AR Hand Interface for 3D Manipulation ・ NASA JPL

Summer 2018

Designed and prototyped at NASA Jet Propulsion Lab, OpsLab, for the ProtoSpace AR CAD collaboration tool.

Combining Leap Motion hand tracking + HoloLens, exploring bimanual interaction patterns.


Previously, if a ProtoSpace user wanted to move an AR CAD object precisely on a single axis, they pre-choose the "X-Axis only" (etc) tool, airtapping through many menu levels.

My redesign allows the grabbing hand to start, and the nondominant hand's orientation constrains.

The world axes anchored to the nondominant hand visually and audially indicate when the hand has snapped into axis orientation.

It's much faster to rapidly reorient the hand than invoking a menu, and the gestures semantically match the invoked constraint.

Without a visual representation of my hand in AR space, I often missed grabbing objects if there was any hand tracking miscalibration. Rather than superimposing a whole hand model, I anchored two "cursor" dots at my index and thumbtip, and I came to embody and identify them as me.

 
 

I explored other bimanual spatial UI interactions, like selection behavior [on the right].

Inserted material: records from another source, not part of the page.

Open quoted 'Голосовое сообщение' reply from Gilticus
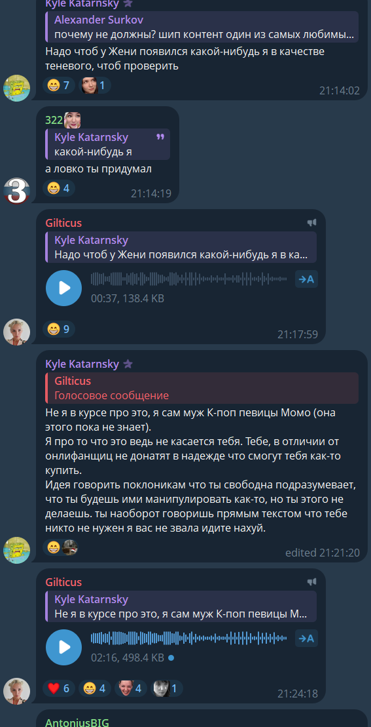Viewport: 371px width, 727px height. click(202, 388)
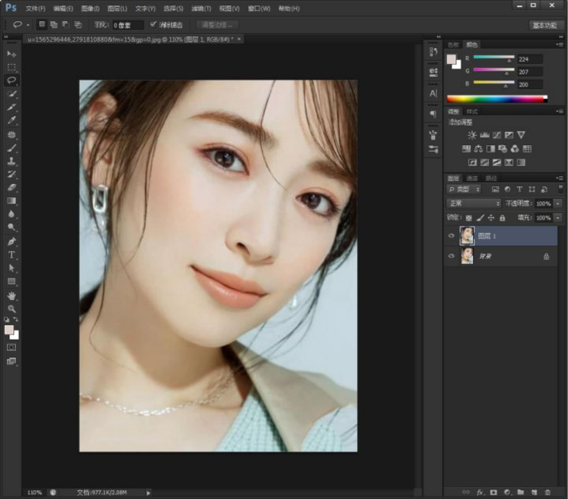568x499 pixels.
Task: Open the 图像(I) menu
Action: pyautogui.click(x=90, y=8)
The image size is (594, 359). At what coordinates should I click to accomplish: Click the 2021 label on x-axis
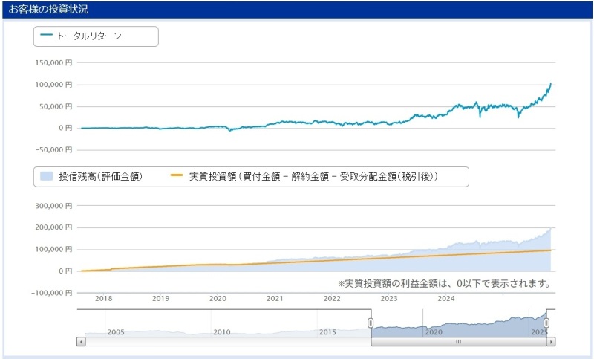[x=275, y=298]
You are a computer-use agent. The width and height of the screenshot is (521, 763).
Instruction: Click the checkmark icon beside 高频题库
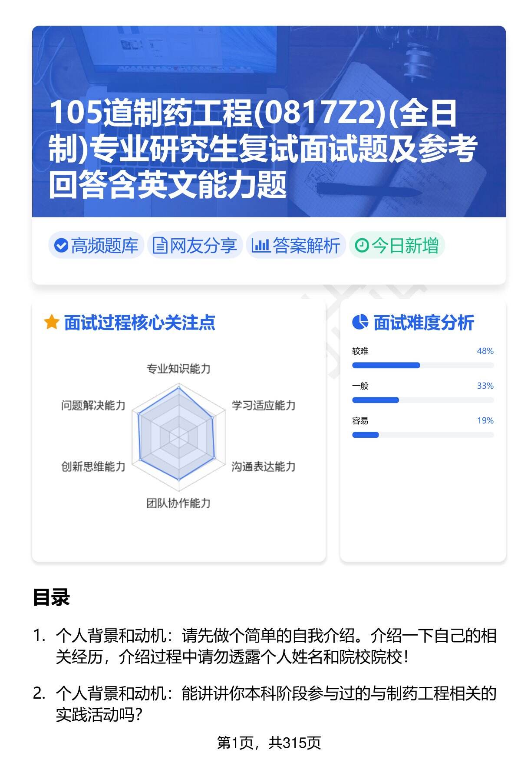61,246
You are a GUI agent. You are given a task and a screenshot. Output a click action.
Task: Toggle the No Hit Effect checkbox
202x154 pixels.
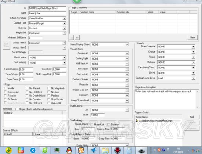27,92
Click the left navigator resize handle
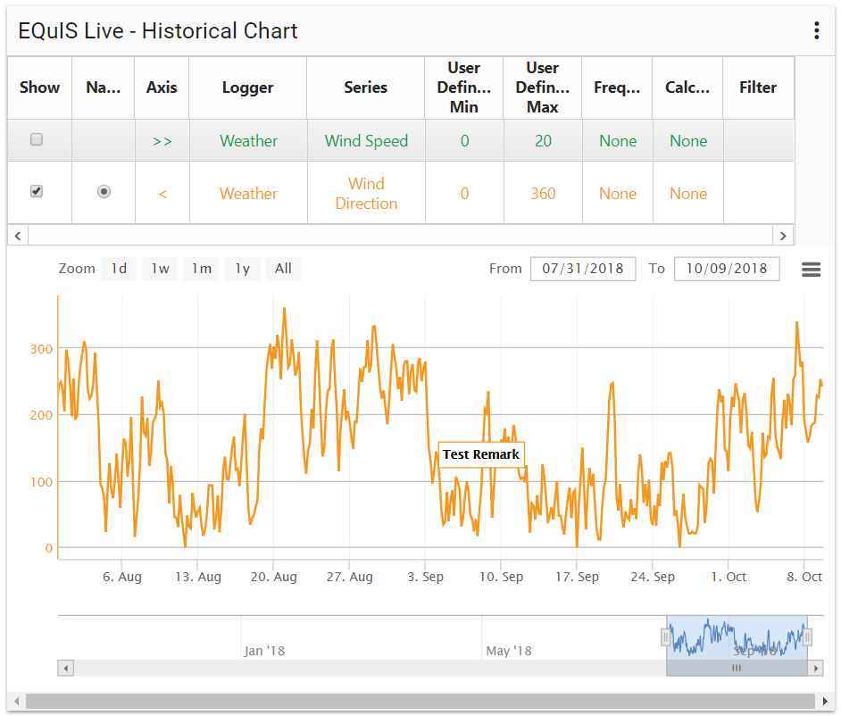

Immerse your finger in an object, but any confirmation gesture with that hand might displace the selection point. Instead, show selected object at pinch point of other hand, pinching it to confirm.

A key challenge was prototyping this future SUI (that needs an expansive FOV) on present hardware with limited FOV. I considered, if the hand is extraperipheral but normally has relevant UI anchored, ways that the system can hold the UI at the FOV edge until the hand reenters [see top middle]

I was interested in how UI iconography could morph into the tool UI itself, anchoring to the hand, rather than merely initiating that tool mode.

Thus the icon’s visual signification matches the resulting spatial UI form, as they are one and the same object.